It's the Great Pumpkin, Charlie Brown -- times 5,000.
That's how many hand-carved jack-o'-lanterns are expected to "rise" in the night along a trail at this preserved Gold Coast estate.
Unlike the scary thrills jumping out at area Halloween haunted houses, this display emphasizes real fancy gourds over fake gore and artistry over animatronics.
Mike Pollock, the show's executive producer, assures parents and children that although his pumpkins may look spooky, "nothing is going to jump out at them."
THE ART OF PUMPKIN-CARVING
This is no carving-knife-and-kitchen-sideboard affair. These pumpkin heads are being created as a multihour team effort by dozens of artists, including sculptors and pen-and-ink experts from the New York metro area. They're using thousands of pumpkins from an upstate farm to fashion "intricate, in-depth carvings," says Thomas Olton, the show's creative director.
In most cases, a carver is using special equipment to realize an artist's design. The great carve-a-thon began this past Tuesday and continues each weekend as new gourds are hollowed out and cut to replace spoiled ones. About 1,000 jack-o'-lanterns of the 5,000 are being made from fresh-picked pumpkins, the rest with a foam material, Pollock says.

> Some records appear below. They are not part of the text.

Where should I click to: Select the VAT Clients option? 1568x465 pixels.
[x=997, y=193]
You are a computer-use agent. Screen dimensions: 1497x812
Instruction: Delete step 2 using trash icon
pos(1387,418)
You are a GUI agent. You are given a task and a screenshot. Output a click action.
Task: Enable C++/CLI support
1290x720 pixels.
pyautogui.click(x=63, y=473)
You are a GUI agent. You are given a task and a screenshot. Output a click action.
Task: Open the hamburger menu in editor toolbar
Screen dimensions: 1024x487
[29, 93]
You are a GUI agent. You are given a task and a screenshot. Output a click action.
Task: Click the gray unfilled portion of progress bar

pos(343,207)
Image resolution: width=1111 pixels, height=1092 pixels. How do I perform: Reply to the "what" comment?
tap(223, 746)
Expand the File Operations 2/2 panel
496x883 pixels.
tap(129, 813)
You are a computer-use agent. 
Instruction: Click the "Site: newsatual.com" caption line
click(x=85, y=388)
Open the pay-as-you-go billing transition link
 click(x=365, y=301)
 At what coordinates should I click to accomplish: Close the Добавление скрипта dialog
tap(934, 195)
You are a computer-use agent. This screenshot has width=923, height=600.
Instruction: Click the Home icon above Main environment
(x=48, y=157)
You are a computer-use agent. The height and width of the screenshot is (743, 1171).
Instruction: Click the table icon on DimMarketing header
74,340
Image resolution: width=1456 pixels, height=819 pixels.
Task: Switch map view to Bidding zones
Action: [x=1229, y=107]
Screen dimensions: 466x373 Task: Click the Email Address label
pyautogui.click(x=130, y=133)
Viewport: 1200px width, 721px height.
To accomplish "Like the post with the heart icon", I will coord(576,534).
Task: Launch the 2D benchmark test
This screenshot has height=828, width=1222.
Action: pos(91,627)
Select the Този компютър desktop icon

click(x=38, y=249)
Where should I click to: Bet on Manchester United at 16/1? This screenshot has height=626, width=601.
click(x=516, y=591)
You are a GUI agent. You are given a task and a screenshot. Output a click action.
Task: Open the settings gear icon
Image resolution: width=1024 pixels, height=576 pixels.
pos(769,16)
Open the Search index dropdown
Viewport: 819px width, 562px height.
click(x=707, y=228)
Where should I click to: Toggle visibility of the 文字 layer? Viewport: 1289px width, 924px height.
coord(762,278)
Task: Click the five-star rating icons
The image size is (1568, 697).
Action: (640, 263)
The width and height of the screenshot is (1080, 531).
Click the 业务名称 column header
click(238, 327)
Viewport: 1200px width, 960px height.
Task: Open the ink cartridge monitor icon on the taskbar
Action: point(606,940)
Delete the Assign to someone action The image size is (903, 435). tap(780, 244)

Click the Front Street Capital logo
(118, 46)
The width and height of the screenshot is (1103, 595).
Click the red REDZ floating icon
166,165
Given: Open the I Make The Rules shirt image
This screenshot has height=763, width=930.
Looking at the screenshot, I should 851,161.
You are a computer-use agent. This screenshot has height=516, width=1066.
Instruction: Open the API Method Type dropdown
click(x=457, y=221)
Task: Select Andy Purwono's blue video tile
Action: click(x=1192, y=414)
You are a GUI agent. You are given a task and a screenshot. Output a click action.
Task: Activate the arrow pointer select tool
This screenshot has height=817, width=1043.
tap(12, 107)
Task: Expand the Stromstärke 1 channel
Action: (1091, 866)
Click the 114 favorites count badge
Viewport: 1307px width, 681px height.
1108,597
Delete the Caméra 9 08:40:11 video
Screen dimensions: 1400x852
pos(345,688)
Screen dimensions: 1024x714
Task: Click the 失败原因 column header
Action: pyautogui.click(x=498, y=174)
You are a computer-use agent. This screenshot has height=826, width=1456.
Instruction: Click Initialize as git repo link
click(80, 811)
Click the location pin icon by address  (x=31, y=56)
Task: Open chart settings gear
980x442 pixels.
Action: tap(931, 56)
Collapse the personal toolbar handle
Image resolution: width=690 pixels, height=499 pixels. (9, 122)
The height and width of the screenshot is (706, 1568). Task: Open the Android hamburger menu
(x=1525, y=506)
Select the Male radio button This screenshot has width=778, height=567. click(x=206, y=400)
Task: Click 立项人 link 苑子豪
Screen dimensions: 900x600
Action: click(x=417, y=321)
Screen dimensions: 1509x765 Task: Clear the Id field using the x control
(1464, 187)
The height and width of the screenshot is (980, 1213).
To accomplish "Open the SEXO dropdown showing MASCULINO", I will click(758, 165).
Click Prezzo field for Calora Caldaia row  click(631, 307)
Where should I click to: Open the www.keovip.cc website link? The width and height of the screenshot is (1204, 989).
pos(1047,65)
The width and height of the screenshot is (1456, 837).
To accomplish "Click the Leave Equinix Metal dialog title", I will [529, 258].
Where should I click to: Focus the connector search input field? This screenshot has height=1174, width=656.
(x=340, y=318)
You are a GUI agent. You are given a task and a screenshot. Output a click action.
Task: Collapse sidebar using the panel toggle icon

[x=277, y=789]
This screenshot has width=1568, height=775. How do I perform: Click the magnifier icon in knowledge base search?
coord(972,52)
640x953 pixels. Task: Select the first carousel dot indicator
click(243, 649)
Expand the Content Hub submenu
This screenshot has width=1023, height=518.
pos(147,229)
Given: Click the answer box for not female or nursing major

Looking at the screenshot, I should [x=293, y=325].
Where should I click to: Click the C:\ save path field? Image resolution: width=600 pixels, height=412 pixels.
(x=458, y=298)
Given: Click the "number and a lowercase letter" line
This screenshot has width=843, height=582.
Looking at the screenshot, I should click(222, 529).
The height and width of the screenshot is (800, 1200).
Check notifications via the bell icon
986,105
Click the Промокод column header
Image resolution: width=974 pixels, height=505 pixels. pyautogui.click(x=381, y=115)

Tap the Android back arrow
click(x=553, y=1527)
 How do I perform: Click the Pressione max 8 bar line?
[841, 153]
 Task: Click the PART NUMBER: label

One pumpkin a week will be carved by Andy Gertler of Sea Cliff, better known as one of the globe-trotting sand-castle artists on the Travel Channel's "Sand Masters." He's creating "some scary faces," which will be "a mixture of my crazy brain and the crazy face of the pumpkin."
Finished pieces will be illuminated with candles or colored lights and displayed on a winding, about three-quarter-mile trail through the gardens.
Part of the fun for spectators will be spotting the celebrity- caricature pumpkins lurking among the more traditional witch and goblin faces. Look sharp for pop stars Justin Bieber and Taylor Swift, astronauts Sally Ride and Neil Armstrong and the two major- party presidential candidates, among the other familiar figures. Olton says he's also cooking up carvings featuring dinosaurs such as a T. rex bathed in green light.
NIGHT IN THE GARDEN
Old Westbury Gardens spokesman Vincent Kish says that although this is a rare chance to visit the gardens at night, the Westbury House mansion isn't part of the show. But the spectacle of 5,000 pumpkins laid out on a trail will dazzle from a distance. The artistry, he says, is "impressive" up close as well.
Says Olton: "We're going to show them [spectators] things they didn't know they could do with jack-o'-lanterns."